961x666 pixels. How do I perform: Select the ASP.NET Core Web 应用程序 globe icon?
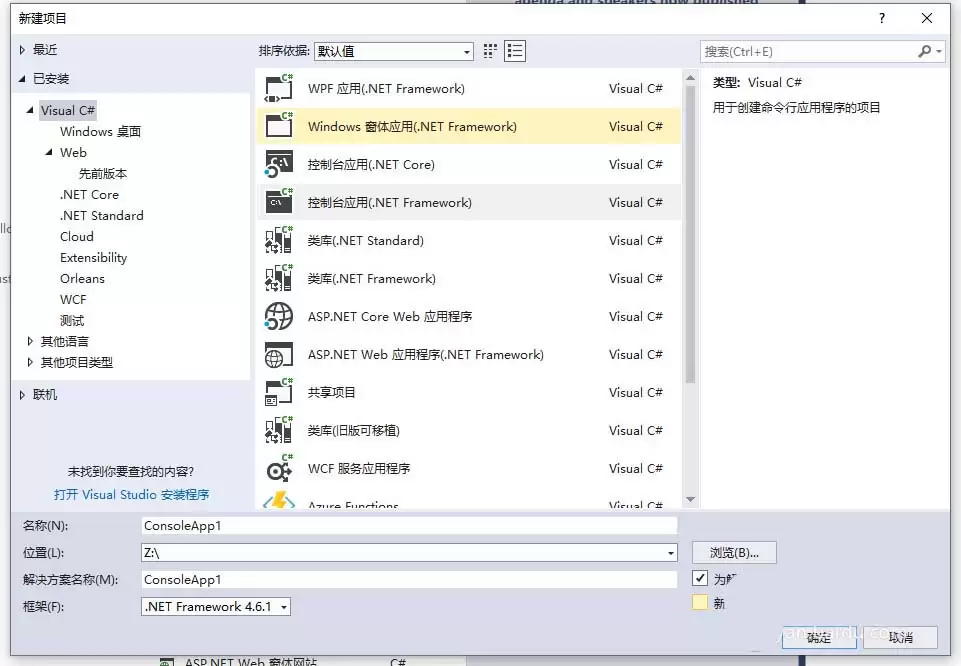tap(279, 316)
┄┄┄┄┄┄┄┄┄┄
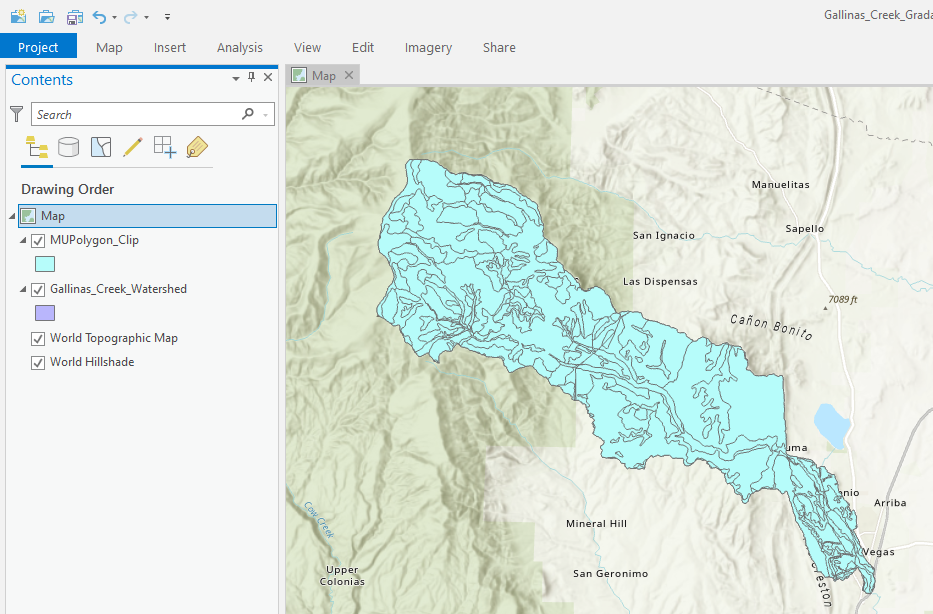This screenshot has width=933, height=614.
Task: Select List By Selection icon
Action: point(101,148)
┄┄┄┄┄┄┄┄┄┄
» GIVEN TASK
From the data, please extract the part that starts with the line containing "This screenshot has width=933, height=614." and ends with the line containing "Action: point(101,148)", including both of those lines, and reproduce it verbatim without the pictures.

» TASK OUTPUT
This screenshot has width=933, height=614.
Task: Select List By Selection icon
Action: point(101,148)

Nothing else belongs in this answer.